## Anleitung zur Aufgabe
Kannst du alle folgenden Zeilen Zeichen für Zeichen unverändert abschreiben?

--

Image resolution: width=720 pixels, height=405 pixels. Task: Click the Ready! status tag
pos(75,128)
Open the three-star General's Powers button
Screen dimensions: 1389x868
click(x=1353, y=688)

--

## Lösung des Problems
Image resolution: width=720 pixels, height=405 pixels. Task: Click the Ready! status tag
pos(75,128)
Open the three-star General's Powers button
Screen dimensions: 1389x868
click(x=1353, y=688)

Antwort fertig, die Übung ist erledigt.